Skip site navigation (1)Skip section navigation (2)
Date:      Fri, 6 Feb 2009 14:51:32 +0000 (UTC)
From:      John Baldwin <jhb@FreeBSD.org>
To:        src-committers@freebsd.org, svn-src-all@freebsd.org, svn-src-head@freebsd.org
Subject:   svn commit: r188232 - in head/sys: kern sys
Message-ID:  <200902061451.n16EpWoJ064143@svn.freebsd.org>

next in thread | raw e-mail | index | archive | help
Author: jhb
Date: Fri Feb  6 14:51:32 2009
New Revision: 188232
URL: http://svn.freebsd.org/changeset/base/188232

Log:
  Expand the scope of the sysctllock sx lock to protect the sysctl tree itself.
  Back in 1.1 of kern_sysctl.c the sysctl() routine wired the "old" userland
  buffer for most sysctls (everything except kern.vnode.*).  I think to prevent
  issues with wiring too much memory it used a 'memlock' to serialize all
  sysctl(2) invocations, meaning that only one user buffer could be wired at
  a time.  In 5.0 the 'memlock' was converted to an sx lock and renamed to
  'sysctl lock'.  However, it still only served the purpose of serializing
  sysctls to avoid wiring too much memory and didn't actually protect the
  sysctl tree as its name suggested.  These changes expand the lock to actually
  protect the tree.
  
  Later on in 5.0, sysctl was changed to not wire buffers for requests by
  default (sysctl_handle_opaque() will still wire buffers larger than a single
  page, however).  As a result, user buffers are no longer wired as often.

——

- Task requirements -
List every email address to which the commit message above was sent.

- Dataset extract -
——

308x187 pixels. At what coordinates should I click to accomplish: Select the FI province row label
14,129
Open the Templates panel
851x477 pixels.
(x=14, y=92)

——

- Task response -
src-committers@freebsd.org, svn-src-all@freebsd.org, svn-src-head@freebsd.org